Estaba en Venezuela. Había volado a Caracas desde el Archipiélago de los Roques en el mar Caribe, donde había pasado unos días buceando (sin bombona, solo con gafas y tubo para respirar), viendo el fondo marino de corales y peces con manchas de colores y pescando con caña inocentes salmonetes.
Allí me esperaba un amigo venezolano, de raíces seguntinas, que había conocido en Maracaibo.
Juntos iríamos al “Parque Nacional Canaima” (setecientos kilómetros cuadrados de selva virgen, en la cuenca del rio Orinoco). Dentro del cual se encuentra el “Salto Angel”, la caída libre del rio Churún, desde mil metros de altura, que lo convierte en la más alta de la Tierra.
Nos embarcamos en un avión bimotor de hélices, que nos llevó hasta un pequeño aeródromo dentro del parque.
Nos alojamos en una de las cabañas (propiedad de la administración del parque) que había en la orilla de un caudaloso río El Carrao. Solo estábamos nosotros dos y el personal: guardas y otros empleados que vivían en un pequeño edificio donde íbamos por las mañanas a desayunar y a preparar la excursión del día.
La naturaleza allí se había adornado de plantas y animales, de manera que difícilmente podía ser superada en belleza en otro lugar. Recuerdo la profusión de orquídeas de todos los colores, nacidas de forma espontánea en la pradera, entre helechos y otras plantas; los árboles con flores vistosas, para atraer a los insectos que las fecundaran; las aves de la familia de los loros, tucanes, etc. llamando la atención con sus gritos estridentes. Los “tepuiyes”, las montañas que nos circundaban y que son las mas antiguas de la tierra, originadas en la primera formación del planeta.
El parque consistía, en una gran laguna, en un amplio valle por cuyo centro discurría el gran río.
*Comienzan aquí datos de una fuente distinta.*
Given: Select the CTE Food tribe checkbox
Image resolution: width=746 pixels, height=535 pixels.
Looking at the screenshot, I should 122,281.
A ambos lados había cañones y gargantas, con otros ríos más pequeños que desembocaban en el cauce del río principal.
Para visitarlo disponíamos de una barca (curiara) construida con un tronco de árbol vaciado y con un pequeño motor fuera borda, que nos impulsaba río arriba y nos permitía conocer los distintos brazos del rio Carrao, poblados de cascadas y grutas en las que nos bañábamos y nadábamos en “hoyas” de agua cristalina a los pies de exuberantes saltos de agua.
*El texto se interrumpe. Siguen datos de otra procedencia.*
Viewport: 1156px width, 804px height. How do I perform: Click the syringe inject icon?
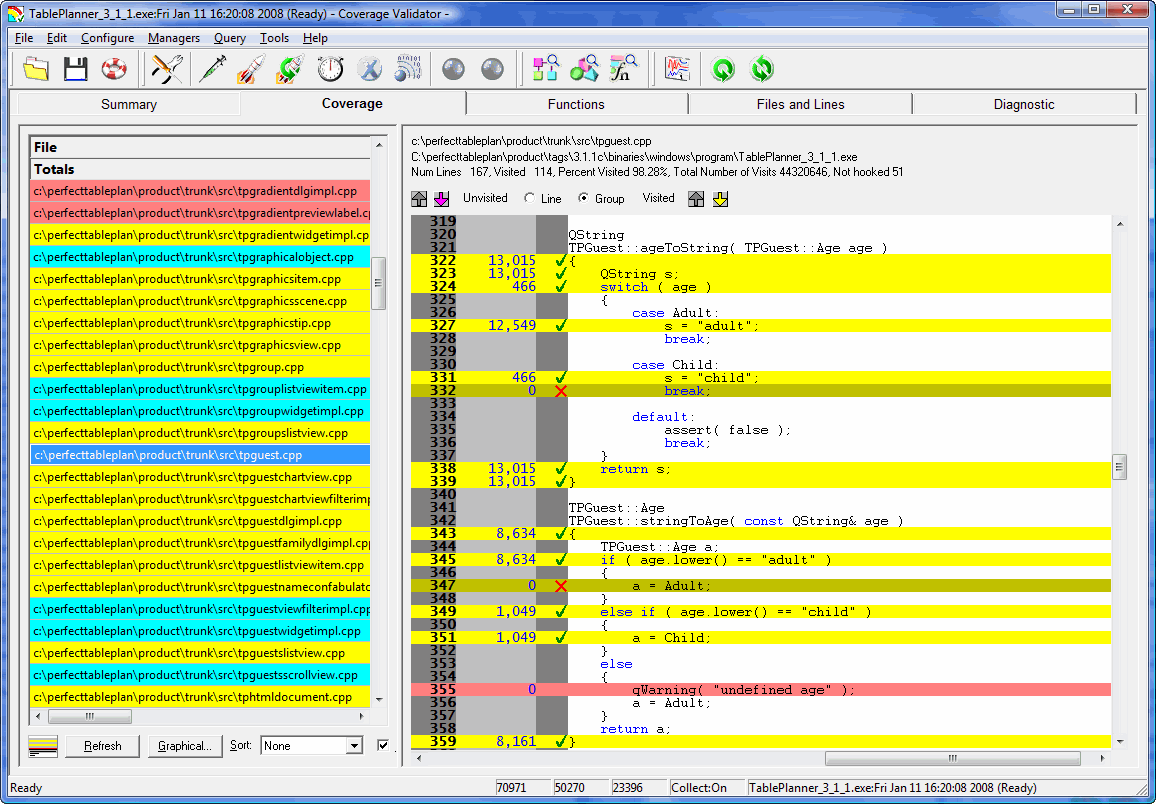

El río se despeña desde lo alto de un tepuy (montaña plana por la cima, parecida a nuestras “Tetas de Viana”) en un cortado a pico de mil metros de caída, entre nubes de agua pulverizada, producida por la cascada al estrellarse contra el suelo.
Boquiabierto es como me quedé.
Para conocer El Salto Ángel, había dos posibilidades: la primera iniciar una marcha de cuatro días por la selva, pernoctando en las montañas, y la otra, contratar una pequeña avioneta y a su piloto. Elegimos la segunda
Después de la advertencia sobre lo peligroso que suponía el volar en aquel pequeño cacharro por el estrecho y corto cañón, embarcamos confiando en la maestría del piloto.
Las vistas del valle, desde el aire con sus múltiples ríos, lagunas y saltos de agua era realmente bonita.
Al poco rato enfiló la avioneta hacia la garganta (en cuyo casi final se encontraba el salto) reduciendo la velocidad al mínimo, para poder virar en tan estrecho espacio, con peligro de entrar en depresión y caernos.
Así llegamos a prácticamente rozar con las alas el agua y ver el salto en toda su grandiosidad.
Es interesante comprobar cómo el gobierno venezolano ha concedido pequeños prestamos, sin interés, a los pobres y sin recursos habitantes lugareños, para que en sus pobres casas en el campo reformen alguna habitación y las acomoden para alojar a los turistas, y también para que puedan comprar un pequeño motor “fuera borda” y acoplarlo a sus rudimentarias, pero eficientes barcas (curiaras) y transportar a los turistas por el rio y sus afluentes y lagunas del Parque.